Our lab studies microbial community ecology ("interactions between microbial populations") and how these contribute to microbial community structure and function, e.g., its resilience towards stresses like pathogen invasion and environmental change. We particularly use symbioses ("different species living together") as model systems where the role of each individual species can be identified and tested, focusing especially on fungus-growing ants. These experiments use both culture and non-culture based microbial ecology techniques (especially genomics) to study microbial community ecology across gradients of environmental and population diversity. We also seek to understand the evolution and ecology of these interactions at the molecular level, focusing especially on the evolution and ecology of natural products and their contribution to community ecology. Besides revealing the molecular underpinnings of community ecology, this molecular research also discovers novel chemicals for drug development.

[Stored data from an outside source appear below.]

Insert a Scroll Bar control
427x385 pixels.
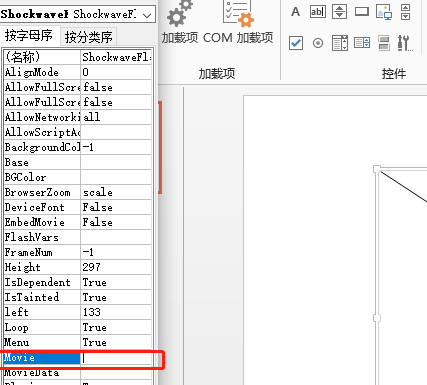tap(405, 12)
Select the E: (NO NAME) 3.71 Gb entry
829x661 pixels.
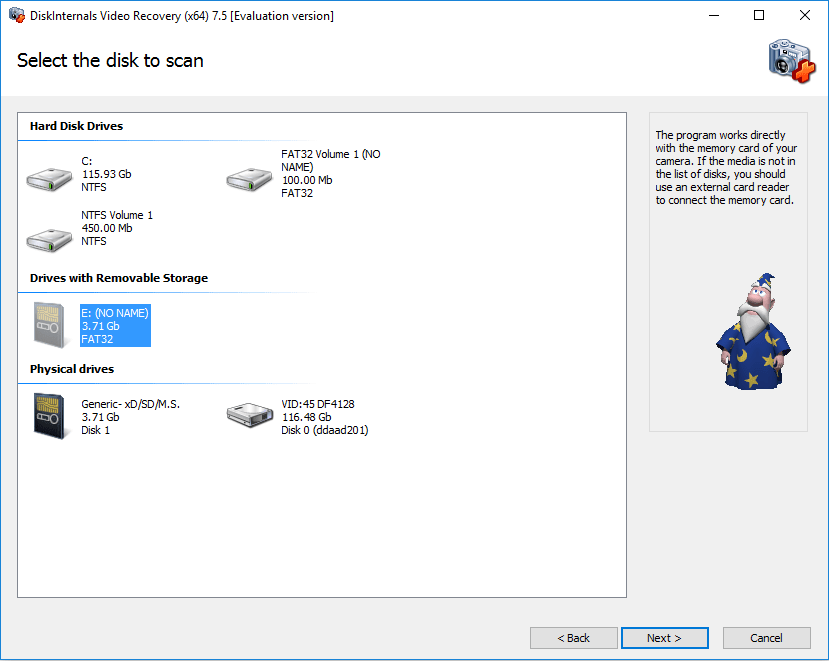click(115, 326)
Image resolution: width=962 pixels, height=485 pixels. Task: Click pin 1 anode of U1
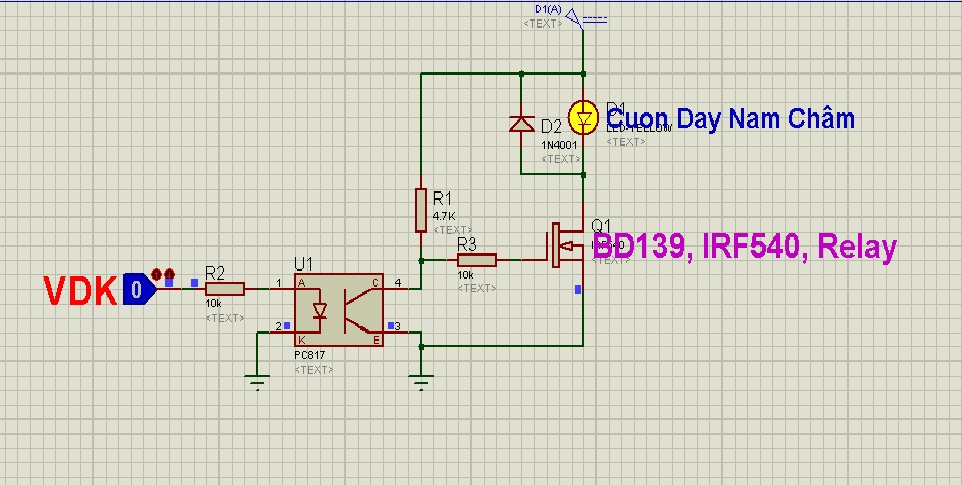[x=279, y=283]
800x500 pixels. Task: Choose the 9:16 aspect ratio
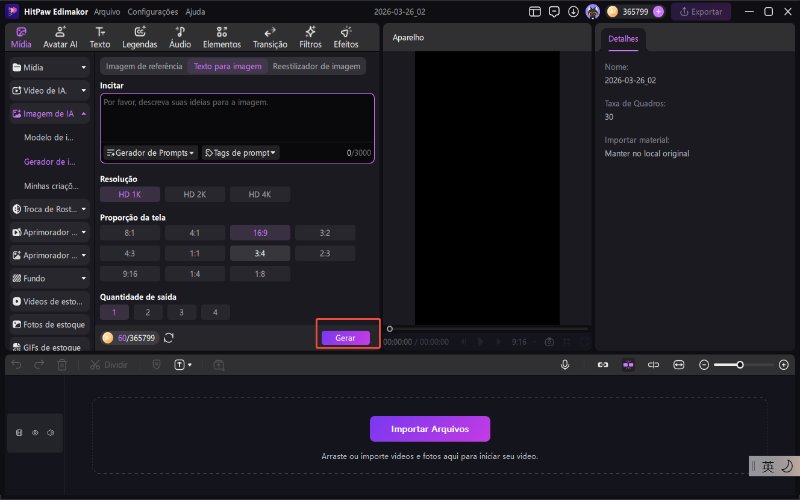[x=129, y=273]

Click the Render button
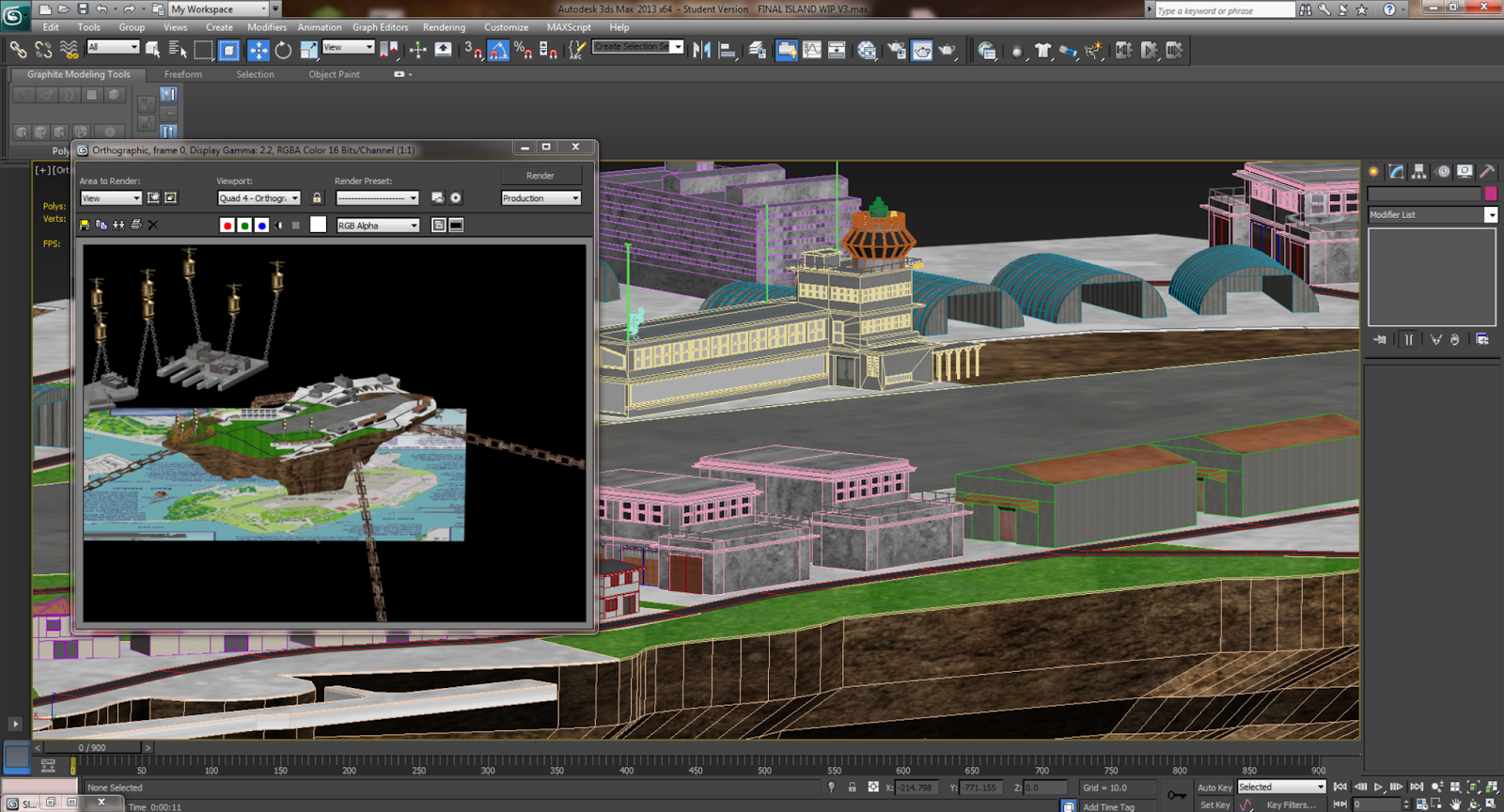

Trachymyrmex sepentrionalis is a fungus-growing ant (tribe Attini) indigenous to the South-Eastern USA ranging from Texas to New Jersey. Fungus-growing ants have an obligate nutritional symbiosis with a specific, co-evolved food fungus (Leucocoprineae) that they host in underground garden chambers, feed with gathered plant material and insect feces, and use as an obligate food source. The garden fungus therefore apparently comprises an "external digestive system" for the ants. Fungus-growing ants also must protect their garden fungus from pathogens, the best studied of which is a second co-evolved fungus Escovopsis. Besides behavioral responses, fungus-growing ants also use symbioses with bacteria that produce antifungal chemicals that inhibit Escovopsis; the best-studied of these bacteria are from the genus Pseudonocardia. Other bacteria symbionts are also likely but less-well studied. Fungus-growing ants therefore host a symbiotic community, representing a simple and experimentally tractable model system and contributing to a novel paradigm for symbiosis highlighting microbiomes instead of simple pair-wise descriptions like "mutualist" and "parasite". This is particularly important to theoretically underpin more complicated symbiosis, e.g., between humans and their microbiota.
We take multiple approaches to understand community interactions within the T. sepentrionalis symbiosis. Non-culture based microbial ecology techniques (high-throughput marker gene sequencing and metagenomics) are used to identify in an unbiased manner the microbes associated with T. sepentrionalis and its fungus garden. We pay particularly close attention to differentiating bacterial niches (e.g., particular anatomic structures) and between microbes that are persistently members of the symbiosis vs. those that are transient (i.e., autochthanous vs. allochthanous). These non-culture based experiments guide targeted culturing of each symbiotic member (e.g., cultivar, pathogens, antibiotic-producers, fungus-garden residents). Sequencing sets of targeted genes and (ultimately) whole-genomes from these cultured organisms provides sufficient phylogenetic resolution to understand their population-scale biology and how it impacts symbiotic community structure, complementing less biased non-culture-based techniques without this ability. We also use bioassays between these cultured taxa to create experimental networks of community interactions between these symbionts, the structure of which we correlate to community function. We are particularly interested in how the emergent properties of the entire community govern the evolution of its constituents.
Natural products are chemicals that both mediate microbial interactions and are the source and/or inspiration for most commercial drugs. The traditional drug discovery paradigm typically screens collections of microbial culture for novel chemical structures and/or bioactivity. In contrast, we hypothesize that a more fruitful approach is to analyze the chemistry of microbial interactions, e.g., during co-culture of symbiotic partners. We combine such chemical analyses with predictions of the natural product biosynthetic capacity from genome sequences, for which we develop methods that are also widely applicable in other contexts. Finally, we place these natural products within the context of community interactions, identifying where particular molecules evolved to fill specific ecological roles (e.g., to combat a particular pathogen population) and how natural product biosynthetic capacity and resistance co-evolve in the natural environment. This research therefore contributes to drug discovery and to understanding the conditions under which resistance evolves and persists and informs strategies for managing and overcoming this pressing clinical problem.
Recent technological advances in DNA sequencing have lowered the cost of genome sequencing to the point where it is becoming the go-to technique for microbial characterization. This has led to the proliferation of these data in public databases that are useful to answer many interesting questions in microbial genome evolution. However, these data are not without their challenges, e.g., due to quality issues resulting from short-read sequencing. We therefore develop software to accommodate these problems, and are particularly interested in problems relating to annotation scalability, amalgamation from multiple data sources, and utilization of draft quality data. This research particularly focus on improving the quality of natural product biosynthetic gene cluster detection and their comparison, thereby facilitating our study of their diversity, evolution, and ecology described above.